Flimsy intelligence is more common than people think. “Most reporting is low-confidence,” says one person with extensive experience of assessment. That means that “we can’t really get to the bottom of whether the person who’s provided this information is in a position to know it.” Somewhat paradoxically, an agglomeration of low-confidence reports can cohere into a high-confidence assessment. That is often the case in counter-terrorism assessments, which require swift action on the basis of fragmentary knowledge.

But to offer a striking claim without any confidence level is suspect. In October 2002 American intelligence analysts wrote a classified assessment of Iraq’s purported chemical and biological weapons, which was later used as justification for America and Britain to invade. When America published an unclassified version for public consumption that same month, it omitted a vital detail: that the spooks had low confidence in their ability to judge whether Iraq’s dictator, Saddam Hussein, would use those weapons or share them with terrorists—two things the administration was playing up publicly.

On the face of it, intelligence around the sabotage of the two Nord Stream gas pipelines, which connect Russia to Germany, looks thin. A review of intelligence described by the New York Times “suggests” the perpetrators were opponents of Mr Putin “but does not specify the members of the group, or who directed or paid for the operation”. American officials cited in the piece decline to describe the “strength of the evidence”, and say “there are no firm conclusions”. Though German news outlets have described alleged details of the plot, this sounds like a low-confidence judgement—one that should be taken with a sizeable pinch of salt.
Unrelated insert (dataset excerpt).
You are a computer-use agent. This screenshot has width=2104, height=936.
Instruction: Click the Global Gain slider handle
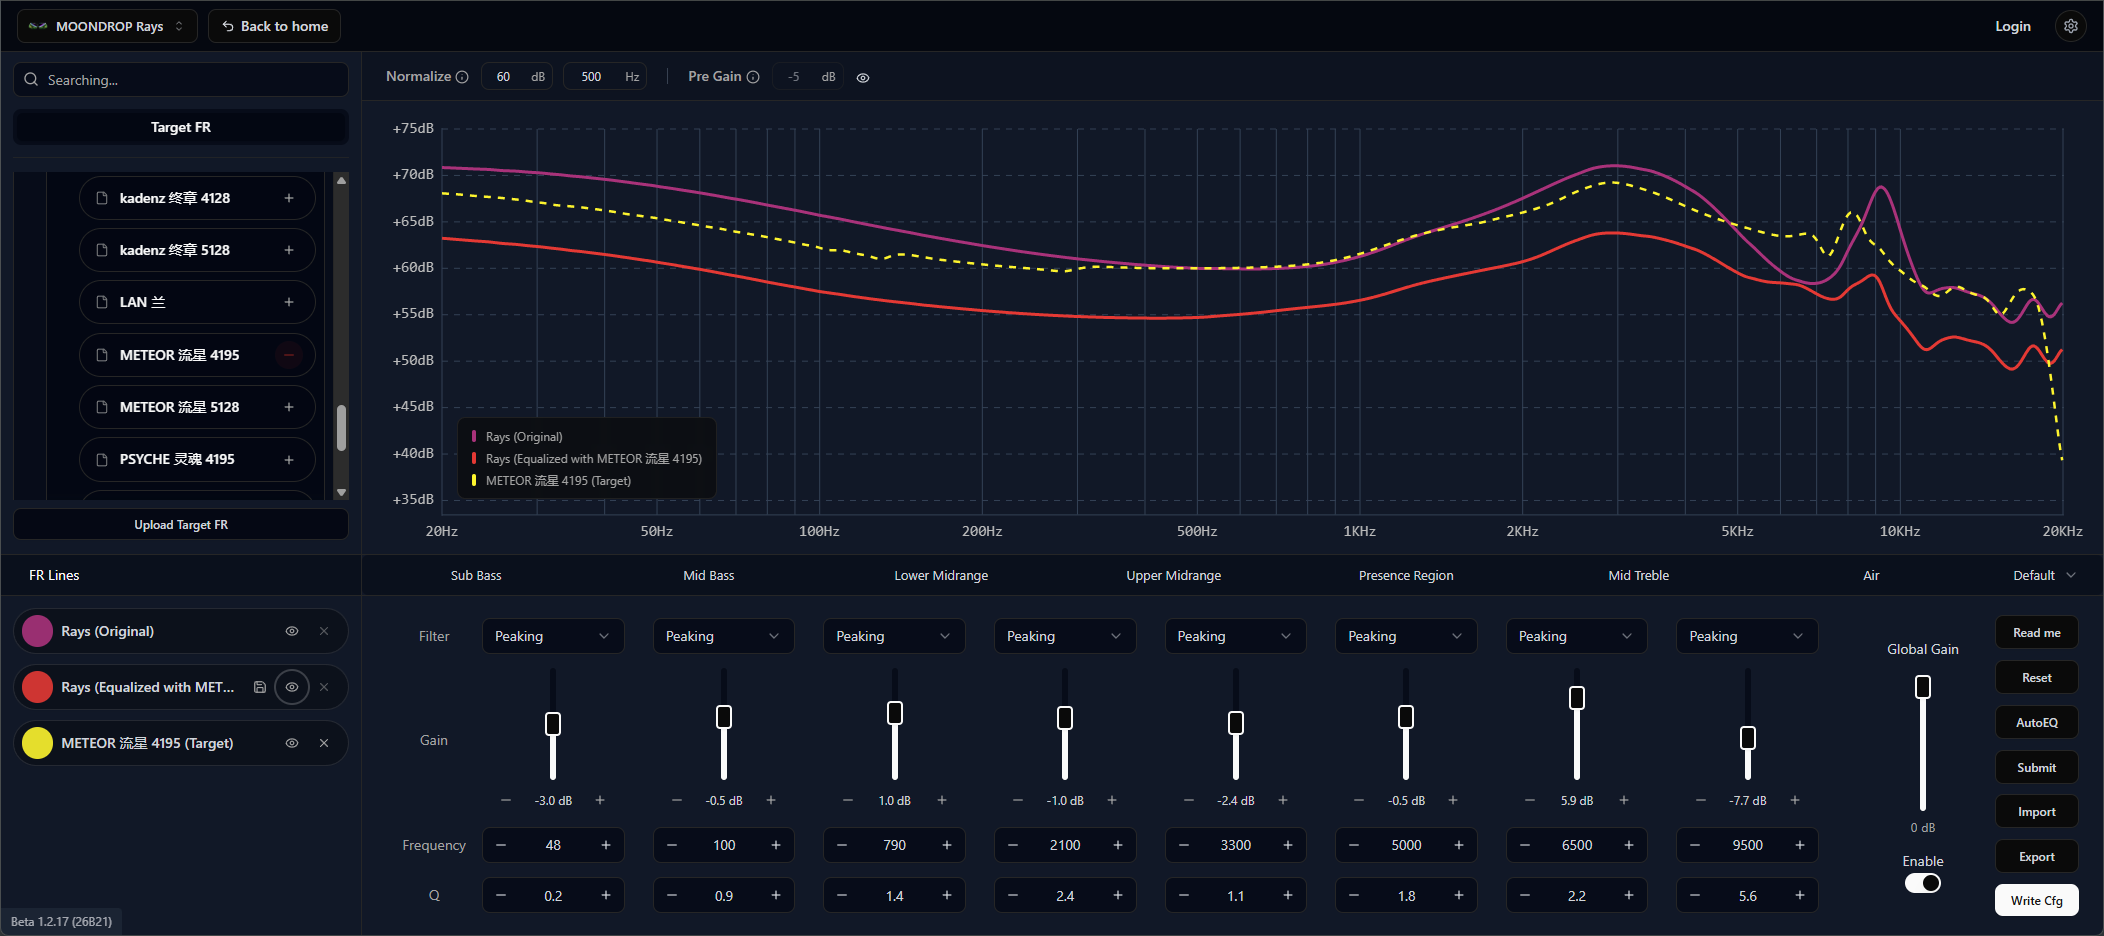pos(1922,687)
Conversely, in early February 2022, British officials said it was “highly likely” that Russia would invade Ukraine and that they had “high confidence” the Kremlin was engineering a pretext to do so. Those claims reflected the clear-cut nature of the intelligence that had accumulated since the previous autumn. Even so, that crisis reveals a dilemma. Had Mr Putin abandoned his plans after they were exposed, the intelligence might have appeared to be wrong. Rather like Heisenberg’s uncertainty principle in physics, assessments that predict the future can also shape it.

Intelligence is also fiercely contested. In February 2022 France and Germany disbelieved American and British claims on Ukraine, despite seeing intelligence. Internal rows can be even fiercer. America’s intelligence community, commonly known as the IC, is made up of 18 different organisations, from the CIA to the Space Force. The director of national intelligence is supposed to produce national intelligence estimates (NIEs) that reflect a collective judgement. But dissent is common.

The NIE on Havana syndrome published on March 1st, notes wildly varying confidence levels. Two agencies have high confidence in the claim that the symptoms were probably caused by natural or environmental factors, rather than a Russian weapon. Two others have only low confidence. The same divisions are apparent over the origins of covid-19. In an assessment by nine agencies, most think the virus emerged naturally. The FBI and Department of Energy disagree. But almost everyone—apart from the FBI—has low confidence in their respective views. That is not quite guesswork. But it is probably not what most people imagine when they think of intelligence.